(Target pointing data)
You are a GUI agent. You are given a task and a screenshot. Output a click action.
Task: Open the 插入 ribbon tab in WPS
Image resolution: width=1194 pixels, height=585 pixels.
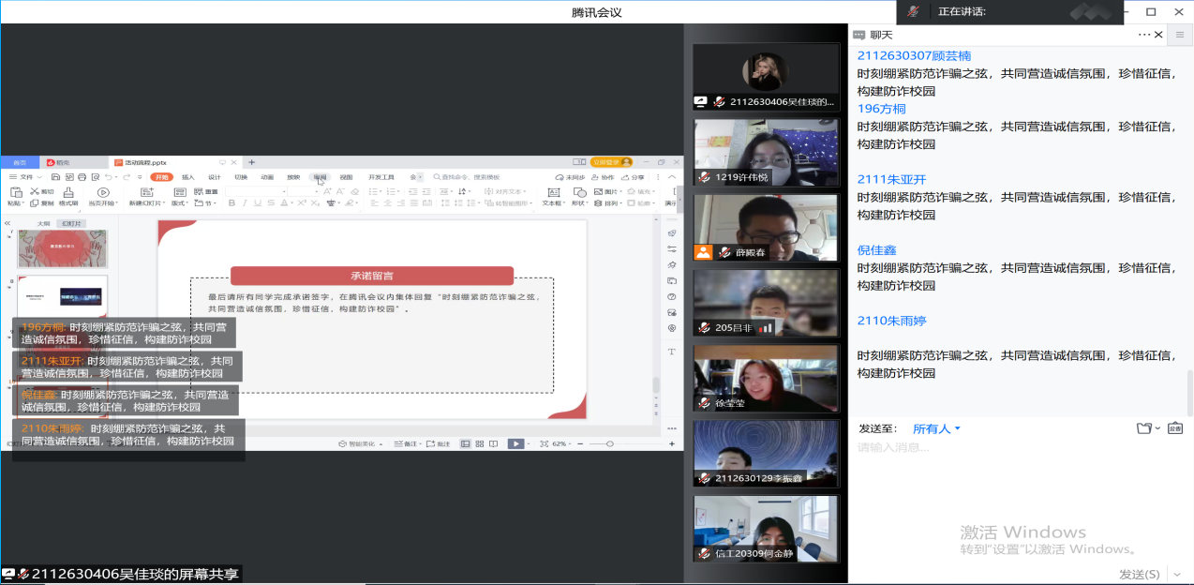188,176
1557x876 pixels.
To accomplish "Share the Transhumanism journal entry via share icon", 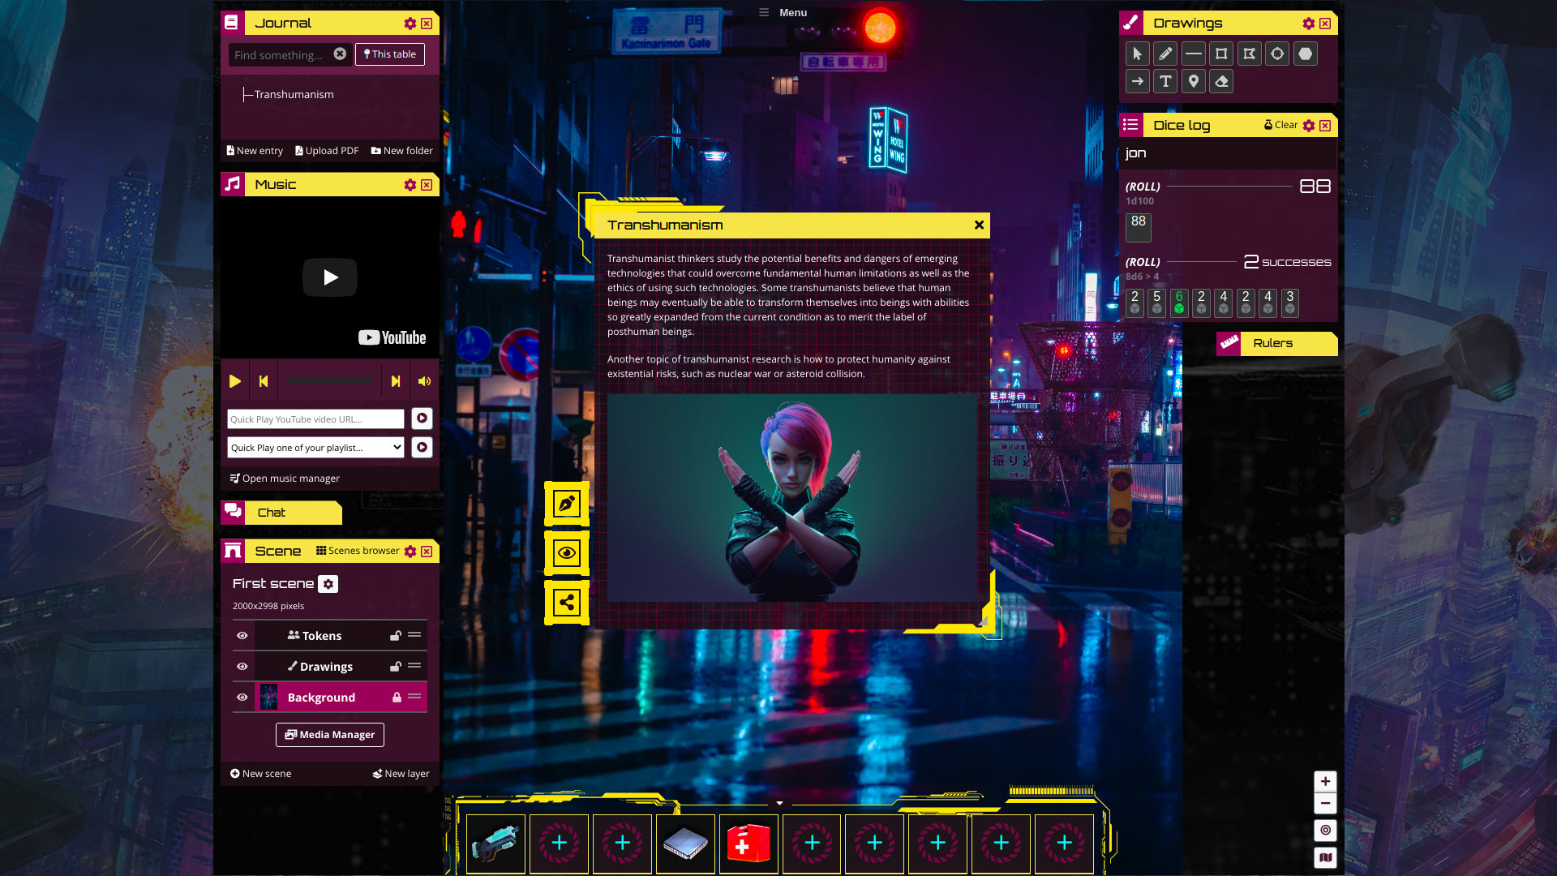I will tap(567, 602).
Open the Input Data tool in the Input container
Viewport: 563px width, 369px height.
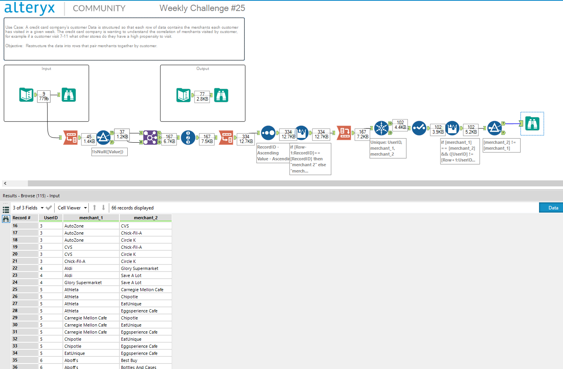click(x=26, y=95)
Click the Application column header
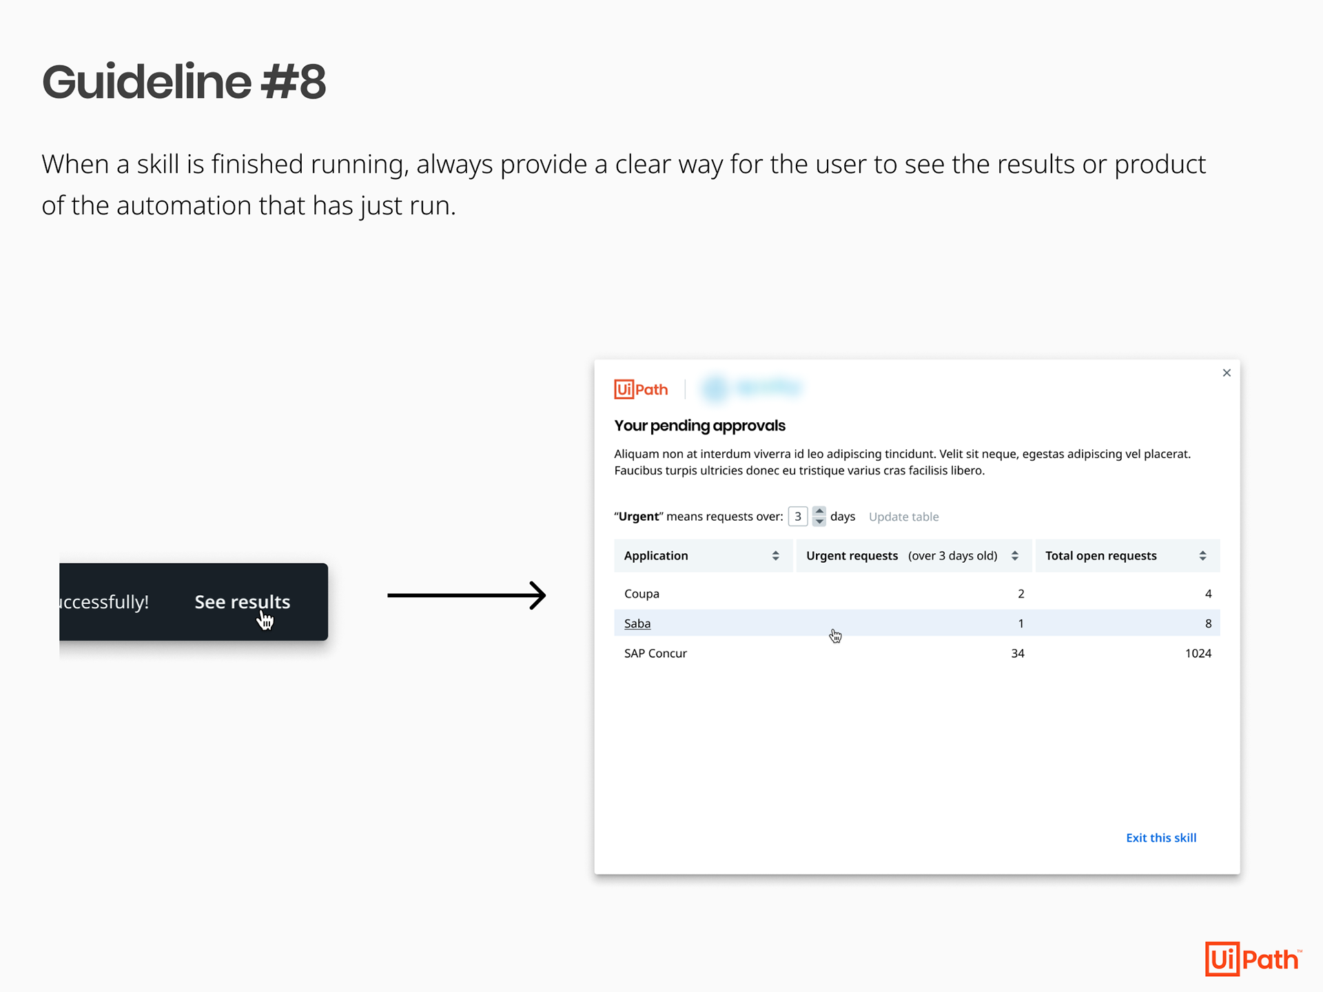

Problem statement —
Could you rewrite the stretch of the material from the line containing "Open the Input" through the end, keeping every line including the requests, but moving each coordinate in the answers up by 96 and leaving the pictures out?

Solution below —
Open the Input Data tool in the Input container
Viewport: 563px width, 369px height.
click(x=122, y=191)
Click the Application column header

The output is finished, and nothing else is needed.